Exercise text:
Income Tax Dept warns public against cash dealings of Rs 2 lakh or more saying that the receiver of the amount will have to cough up an equal amount as penalty.

Delhi HC struck down some provisions of ICDS which intend to overrule judicial precedents

Income Computation and Disclosure Standards (ICDS)are intended to prevail over the judicial precedents that are contrary. Section 145 permits Central Government to notify ICDS but not to bring about changes to settled principles laid down in judicial precedents which seek to interpret and explain statutory provisions contained in the Income-tax Act (Act)

• Article 265 of the Constitution of India states that no tax shall be levied or collected except under the authority of law. The Section 145(2) does not permit changing the basic principles of accounting that have been recognized in various provisions of the Act unless, of course, corresponding amendments are carried out to the Act itself.

• In case the ICDS seeks to alter the system of accounting, or to accord accounting or taxing treatment to a particular transaction, then the legislature has to amend the Act to incorporate desired changes.

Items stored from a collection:
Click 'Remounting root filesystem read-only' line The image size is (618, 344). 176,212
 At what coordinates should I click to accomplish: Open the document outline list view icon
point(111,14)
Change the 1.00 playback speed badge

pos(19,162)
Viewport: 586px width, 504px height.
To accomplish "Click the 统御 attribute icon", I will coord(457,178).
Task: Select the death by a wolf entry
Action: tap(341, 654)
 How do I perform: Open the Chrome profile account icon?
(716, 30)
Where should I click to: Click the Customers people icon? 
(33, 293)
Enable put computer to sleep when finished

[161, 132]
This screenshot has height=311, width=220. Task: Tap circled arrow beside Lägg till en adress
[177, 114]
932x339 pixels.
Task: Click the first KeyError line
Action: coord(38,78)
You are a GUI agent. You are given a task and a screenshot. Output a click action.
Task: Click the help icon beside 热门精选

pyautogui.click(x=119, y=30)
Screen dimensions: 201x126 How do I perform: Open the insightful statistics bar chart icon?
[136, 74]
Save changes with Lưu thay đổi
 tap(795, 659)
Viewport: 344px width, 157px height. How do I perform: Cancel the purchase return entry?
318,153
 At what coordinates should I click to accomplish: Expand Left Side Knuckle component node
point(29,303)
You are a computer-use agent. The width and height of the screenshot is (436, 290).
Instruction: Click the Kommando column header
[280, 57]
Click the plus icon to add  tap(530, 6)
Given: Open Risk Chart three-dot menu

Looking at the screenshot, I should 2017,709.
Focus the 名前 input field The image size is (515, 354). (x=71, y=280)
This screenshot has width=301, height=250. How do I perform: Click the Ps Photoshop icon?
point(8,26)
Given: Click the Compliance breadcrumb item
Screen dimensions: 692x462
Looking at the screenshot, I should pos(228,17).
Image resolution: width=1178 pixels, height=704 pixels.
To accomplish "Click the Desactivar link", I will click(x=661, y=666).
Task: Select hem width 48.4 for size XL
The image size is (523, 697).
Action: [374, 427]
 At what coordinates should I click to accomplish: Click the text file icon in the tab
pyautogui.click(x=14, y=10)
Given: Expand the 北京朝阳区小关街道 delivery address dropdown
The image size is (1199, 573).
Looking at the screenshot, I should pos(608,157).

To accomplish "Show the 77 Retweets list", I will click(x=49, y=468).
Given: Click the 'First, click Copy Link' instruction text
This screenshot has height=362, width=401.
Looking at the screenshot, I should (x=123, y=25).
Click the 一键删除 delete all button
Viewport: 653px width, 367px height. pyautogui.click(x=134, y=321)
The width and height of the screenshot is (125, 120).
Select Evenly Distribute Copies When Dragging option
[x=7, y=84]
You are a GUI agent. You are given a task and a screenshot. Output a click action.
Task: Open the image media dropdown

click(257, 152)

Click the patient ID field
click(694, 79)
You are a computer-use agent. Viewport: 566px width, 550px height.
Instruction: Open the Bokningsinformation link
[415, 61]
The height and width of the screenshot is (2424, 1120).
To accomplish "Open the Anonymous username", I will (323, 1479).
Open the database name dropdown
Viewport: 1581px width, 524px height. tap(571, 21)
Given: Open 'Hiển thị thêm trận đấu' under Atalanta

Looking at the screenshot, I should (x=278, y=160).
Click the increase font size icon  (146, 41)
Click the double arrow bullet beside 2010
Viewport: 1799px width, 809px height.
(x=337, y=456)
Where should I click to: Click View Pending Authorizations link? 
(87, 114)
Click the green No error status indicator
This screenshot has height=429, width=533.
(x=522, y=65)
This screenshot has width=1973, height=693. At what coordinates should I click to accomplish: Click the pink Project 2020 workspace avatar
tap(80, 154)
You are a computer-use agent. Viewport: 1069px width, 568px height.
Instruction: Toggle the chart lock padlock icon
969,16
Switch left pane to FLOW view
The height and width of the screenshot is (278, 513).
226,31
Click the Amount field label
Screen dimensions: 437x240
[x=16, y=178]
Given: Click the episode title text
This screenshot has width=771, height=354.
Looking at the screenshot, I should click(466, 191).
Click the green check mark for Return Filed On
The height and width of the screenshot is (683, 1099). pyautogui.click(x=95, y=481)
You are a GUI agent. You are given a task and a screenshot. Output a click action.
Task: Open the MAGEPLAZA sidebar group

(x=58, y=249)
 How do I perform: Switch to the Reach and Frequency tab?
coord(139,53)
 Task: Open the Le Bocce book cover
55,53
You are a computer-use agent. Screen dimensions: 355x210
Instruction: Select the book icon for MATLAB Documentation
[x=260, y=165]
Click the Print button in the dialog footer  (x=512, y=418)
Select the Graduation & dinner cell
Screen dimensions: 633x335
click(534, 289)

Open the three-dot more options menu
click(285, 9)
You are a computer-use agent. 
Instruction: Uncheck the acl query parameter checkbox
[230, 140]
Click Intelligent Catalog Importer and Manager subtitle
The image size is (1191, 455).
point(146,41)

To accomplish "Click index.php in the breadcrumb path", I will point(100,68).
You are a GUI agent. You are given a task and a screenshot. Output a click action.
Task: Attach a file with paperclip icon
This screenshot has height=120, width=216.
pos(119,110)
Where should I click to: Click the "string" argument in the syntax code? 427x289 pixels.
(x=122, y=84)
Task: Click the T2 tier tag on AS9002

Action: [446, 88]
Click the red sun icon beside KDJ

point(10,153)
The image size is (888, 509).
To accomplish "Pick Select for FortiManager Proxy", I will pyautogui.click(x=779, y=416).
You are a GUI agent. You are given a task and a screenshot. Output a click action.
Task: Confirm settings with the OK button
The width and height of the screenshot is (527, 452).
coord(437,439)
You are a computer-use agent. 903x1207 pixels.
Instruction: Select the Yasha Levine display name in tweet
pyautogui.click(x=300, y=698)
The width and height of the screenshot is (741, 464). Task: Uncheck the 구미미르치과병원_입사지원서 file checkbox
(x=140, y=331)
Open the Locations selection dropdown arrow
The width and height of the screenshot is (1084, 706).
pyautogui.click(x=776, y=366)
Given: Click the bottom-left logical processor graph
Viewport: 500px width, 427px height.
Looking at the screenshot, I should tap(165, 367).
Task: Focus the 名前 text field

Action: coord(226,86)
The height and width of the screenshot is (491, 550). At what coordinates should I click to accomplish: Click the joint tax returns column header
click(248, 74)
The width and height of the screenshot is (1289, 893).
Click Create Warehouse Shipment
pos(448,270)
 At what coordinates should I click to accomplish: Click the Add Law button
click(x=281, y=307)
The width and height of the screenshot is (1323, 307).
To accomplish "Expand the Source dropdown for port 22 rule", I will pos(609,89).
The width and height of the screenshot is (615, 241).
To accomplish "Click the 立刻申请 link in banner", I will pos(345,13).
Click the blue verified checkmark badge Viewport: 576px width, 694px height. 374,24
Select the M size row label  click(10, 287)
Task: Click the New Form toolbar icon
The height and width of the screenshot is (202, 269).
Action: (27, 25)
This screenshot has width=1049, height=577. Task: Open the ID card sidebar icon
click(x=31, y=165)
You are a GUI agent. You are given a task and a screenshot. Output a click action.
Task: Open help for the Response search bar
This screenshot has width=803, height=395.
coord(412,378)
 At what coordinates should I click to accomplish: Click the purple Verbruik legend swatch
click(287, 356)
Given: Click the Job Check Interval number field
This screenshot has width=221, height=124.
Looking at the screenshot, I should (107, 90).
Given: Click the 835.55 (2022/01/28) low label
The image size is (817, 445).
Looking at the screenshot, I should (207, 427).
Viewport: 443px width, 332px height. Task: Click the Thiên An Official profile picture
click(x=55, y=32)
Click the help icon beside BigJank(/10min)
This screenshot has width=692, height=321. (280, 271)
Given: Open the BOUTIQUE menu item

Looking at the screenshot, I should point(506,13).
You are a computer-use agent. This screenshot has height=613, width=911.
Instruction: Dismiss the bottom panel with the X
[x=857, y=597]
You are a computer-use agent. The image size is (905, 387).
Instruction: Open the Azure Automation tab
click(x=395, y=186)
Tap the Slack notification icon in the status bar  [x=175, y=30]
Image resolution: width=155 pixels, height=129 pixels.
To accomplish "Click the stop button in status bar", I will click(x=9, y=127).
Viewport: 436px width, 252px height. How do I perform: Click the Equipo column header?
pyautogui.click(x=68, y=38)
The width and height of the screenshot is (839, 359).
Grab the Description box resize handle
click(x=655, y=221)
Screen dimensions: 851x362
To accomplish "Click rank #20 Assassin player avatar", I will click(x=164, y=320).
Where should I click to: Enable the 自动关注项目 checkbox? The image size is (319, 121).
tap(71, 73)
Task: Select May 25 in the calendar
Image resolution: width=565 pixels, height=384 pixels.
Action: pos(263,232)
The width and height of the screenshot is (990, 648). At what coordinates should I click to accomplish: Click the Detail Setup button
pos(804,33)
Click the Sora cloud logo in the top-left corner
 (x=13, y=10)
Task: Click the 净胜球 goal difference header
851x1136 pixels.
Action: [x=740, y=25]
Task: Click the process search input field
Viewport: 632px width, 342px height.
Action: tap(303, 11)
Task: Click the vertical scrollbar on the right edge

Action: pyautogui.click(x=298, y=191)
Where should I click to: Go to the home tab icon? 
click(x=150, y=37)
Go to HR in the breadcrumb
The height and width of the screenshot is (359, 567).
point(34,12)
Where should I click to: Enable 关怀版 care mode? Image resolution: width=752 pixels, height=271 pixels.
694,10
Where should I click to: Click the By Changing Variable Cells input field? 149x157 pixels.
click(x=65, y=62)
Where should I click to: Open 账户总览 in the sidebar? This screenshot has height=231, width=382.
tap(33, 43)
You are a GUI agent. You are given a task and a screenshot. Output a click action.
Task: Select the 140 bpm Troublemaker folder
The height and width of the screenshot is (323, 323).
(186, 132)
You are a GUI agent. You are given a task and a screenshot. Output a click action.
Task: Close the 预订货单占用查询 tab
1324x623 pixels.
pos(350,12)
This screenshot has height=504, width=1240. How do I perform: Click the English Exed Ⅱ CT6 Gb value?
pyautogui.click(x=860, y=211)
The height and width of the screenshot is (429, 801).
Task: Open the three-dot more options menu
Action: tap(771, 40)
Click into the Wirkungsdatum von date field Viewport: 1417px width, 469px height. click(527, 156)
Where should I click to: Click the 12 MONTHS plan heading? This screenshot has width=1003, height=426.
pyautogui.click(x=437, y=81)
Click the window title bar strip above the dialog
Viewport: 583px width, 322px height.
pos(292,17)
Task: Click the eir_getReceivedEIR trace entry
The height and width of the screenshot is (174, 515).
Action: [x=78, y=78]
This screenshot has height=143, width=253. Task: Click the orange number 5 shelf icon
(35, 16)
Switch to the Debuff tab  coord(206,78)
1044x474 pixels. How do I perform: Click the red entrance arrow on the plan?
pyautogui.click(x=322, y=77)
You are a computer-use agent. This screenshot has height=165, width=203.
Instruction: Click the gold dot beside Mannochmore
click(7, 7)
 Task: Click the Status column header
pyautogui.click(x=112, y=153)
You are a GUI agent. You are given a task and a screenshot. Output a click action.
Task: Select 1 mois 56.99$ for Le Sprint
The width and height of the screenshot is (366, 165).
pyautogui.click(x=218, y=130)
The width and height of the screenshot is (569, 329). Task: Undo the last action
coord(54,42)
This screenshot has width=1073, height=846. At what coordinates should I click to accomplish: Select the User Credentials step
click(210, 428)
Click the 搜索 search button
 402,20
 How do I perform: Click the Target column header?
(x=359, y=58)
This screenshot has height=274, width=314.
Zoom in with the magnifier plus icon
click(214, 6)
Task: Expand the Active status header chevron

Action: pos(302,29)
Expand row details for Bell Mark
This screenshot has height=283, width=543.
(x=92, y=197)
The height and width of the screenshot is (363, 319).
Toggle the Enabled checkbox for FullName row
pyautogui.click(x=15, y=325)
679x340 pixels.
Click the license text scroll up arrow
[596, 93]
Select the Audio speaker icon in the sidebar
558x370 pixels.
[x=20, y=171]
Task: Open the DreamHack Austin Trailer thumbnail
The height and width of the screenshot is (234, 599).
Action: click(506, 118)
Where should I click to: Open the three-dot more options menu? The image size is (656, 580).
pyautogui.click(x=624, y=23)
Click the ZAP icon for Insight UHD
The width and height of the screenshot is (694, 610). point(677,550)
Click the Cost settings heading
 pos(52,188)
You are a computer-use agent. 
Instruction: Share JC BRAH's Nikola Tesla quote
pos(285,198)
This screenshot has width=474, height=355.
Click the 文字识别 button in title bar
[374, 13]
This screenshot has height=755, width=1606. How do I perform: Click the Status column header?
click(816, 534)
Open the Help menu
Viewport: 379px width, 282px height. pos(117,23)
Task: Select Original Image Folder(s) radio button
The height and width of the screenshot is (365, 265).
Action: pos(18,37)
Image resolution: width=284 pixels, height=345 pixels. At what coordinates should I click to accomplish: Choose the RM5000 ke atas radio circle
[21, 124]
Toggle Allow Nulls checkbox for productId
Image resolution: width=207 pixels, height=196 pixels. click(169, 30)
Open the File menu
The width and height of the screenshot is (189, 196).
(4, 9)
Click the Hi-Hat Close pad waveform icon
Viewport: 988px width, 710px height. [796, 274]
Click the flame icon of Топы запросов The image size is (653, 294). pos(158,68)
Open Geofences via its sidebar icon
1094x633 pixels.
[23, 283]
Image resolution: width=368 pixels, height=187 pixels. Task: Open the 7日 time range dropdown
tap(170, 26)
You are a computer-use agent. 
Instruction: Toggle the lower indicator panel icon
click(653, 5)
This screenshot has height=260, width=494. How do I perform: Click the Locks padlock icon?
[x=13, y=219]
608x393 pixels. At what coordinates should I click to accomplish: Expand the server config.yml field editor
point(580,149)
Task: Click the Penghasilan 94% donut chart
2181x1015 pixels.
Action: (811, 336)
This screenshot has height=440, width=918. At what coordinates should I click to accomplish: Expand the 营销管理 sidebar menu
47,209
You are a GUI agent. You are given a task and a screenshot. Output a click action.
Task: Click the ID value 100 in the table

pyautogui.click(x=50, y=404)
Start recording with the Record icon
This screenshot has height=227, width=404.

What is needed:
Duplicate the ICDS passage in full, word for word. These records have nothing to do with the ICDS passage.

Answer for the task:
Income Tax Dept warns public against cash dealings of Rs 2 lakh or more saying that the receiver of the amount will have to cough up an equal amount as penalty.

Delhi HC struck down some provisions of ICDS which intend to overrule judicial precedents

Income Computation and Disclosure Standards (ICDS)are intended to prevail over the judicial precedents that are contrary. Section 145 permits Central Government to notify ICDS but not to bring about changes to settled principles laid down in judicial precedents which seek to interpret and explain statutory provisions contained in the Income-tax Act (Act)

• Article 265 of the Constitution of India states that no tax shall be levied or collected except under the authority of law. The Section 145(2) does not permit changing the basic principles of accounting that have been recognized in various provisions of the Act unless, of course, corresponding amendments are carried out to the Act itself.

• In case the ICDS seeks to alter the system of accounting, or to accord accounting or taxing treatment to a particular transaction, then the legislature has to amend the Act to incorporate desired changes.